Cash Overdraft Treatment For Tax Purposes

Here’s a recent story of a taxpayer that I think you will find of interest.

I have a cash-basis calendar-year client who on December 31, 2018, wrote and mailed $5,000 in checks for 2018 expenses. With this activity, his books showed a $9,000 negative cash book balance.

His December 31, 2018, bank statement shows a positive balance of $15,000.

Outstanding checks totaling $24,000 make up the difference.

The client has $50,000 available in a line of credit that he could have borrowed, but did not. His bank account does not have automatic overdraft protection. 

What answers would you give to the following questions:

  1. Can he claim the deduction for the $5,000 of checks he wrote on December 31 and the others that were written when his books showed negative cash?

  2. What are the deciding factors such as the line of credit and overdraft protection?

  3. If overdraft-paid expenses are deductible, how do I show the result on the balance sheet in the S corporation tax return?

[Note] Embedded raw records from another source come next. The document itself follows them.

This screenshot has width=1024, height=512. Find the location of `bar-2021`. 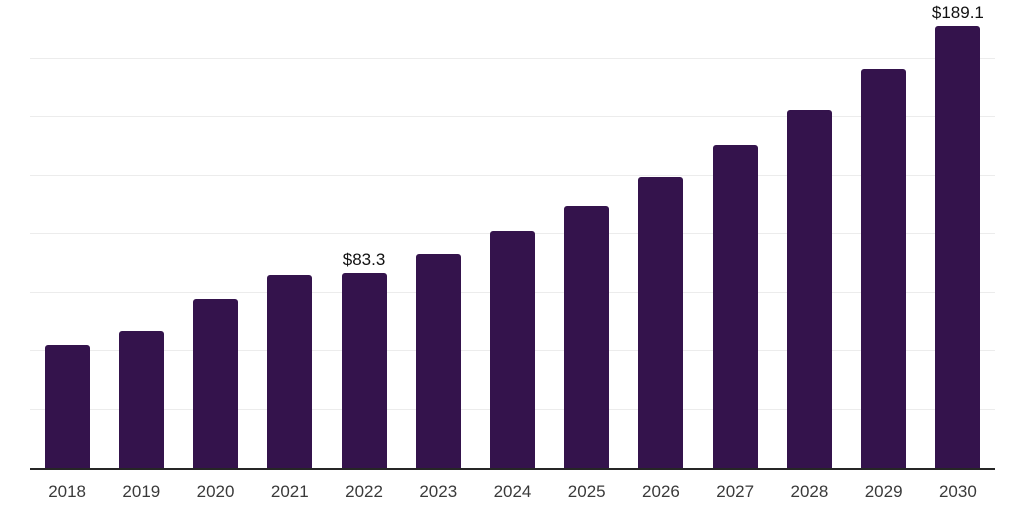

bar-2021 is located at coordinates (290, 371).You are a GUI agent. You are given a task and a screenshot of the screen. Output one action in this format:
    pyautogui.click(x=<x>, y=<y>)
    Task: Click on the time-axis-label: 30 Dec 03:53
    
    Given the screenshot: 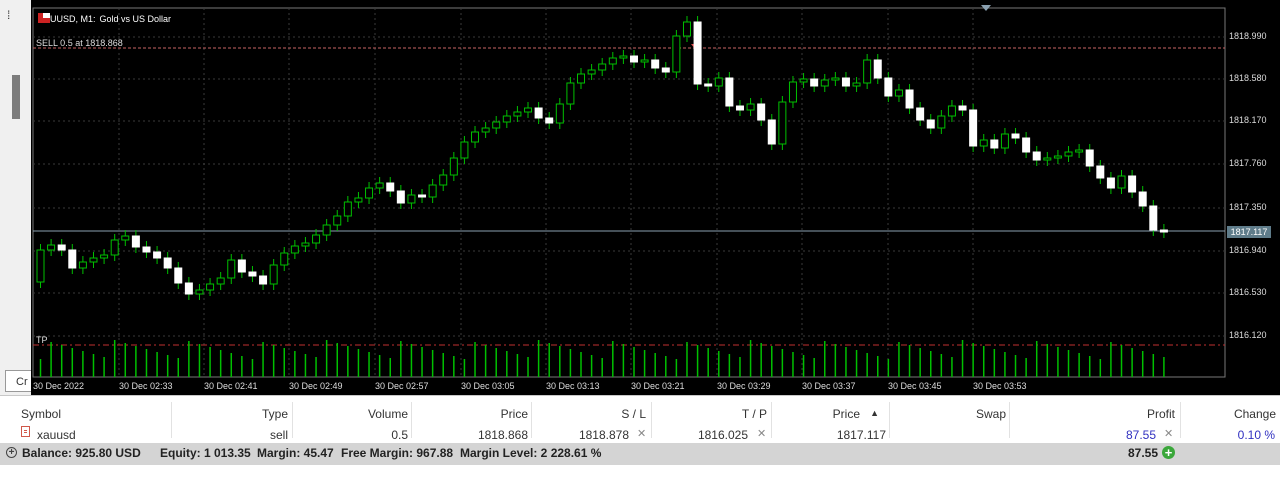 What is the action you would take?
    pyautogui.click(x=1000, y=386)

Negative cash as asset, overdraft as liability, or increase the line of credit?

  4. If he can’t deduct $5,000 or, say, even $9,000, do I increase the book cash to show a zero balance and reduce expenses by $5,000?

Here’s how this works:

  1. If the checks are honored, the monies are deductible.

  2. If the checks are not paid because of insufficient funds, the courts have disallowed the expenses.

In the S corporation balance sheet, use zero for cash and report the overdraft in the current liabilities section and title it “cash overdraft” or “checks written in excess of cash balance.”

There’s no room for this title on the 1120S tax return balance sheet, so label it in a statement attached to the return.

I found this interesting and thought you would, too.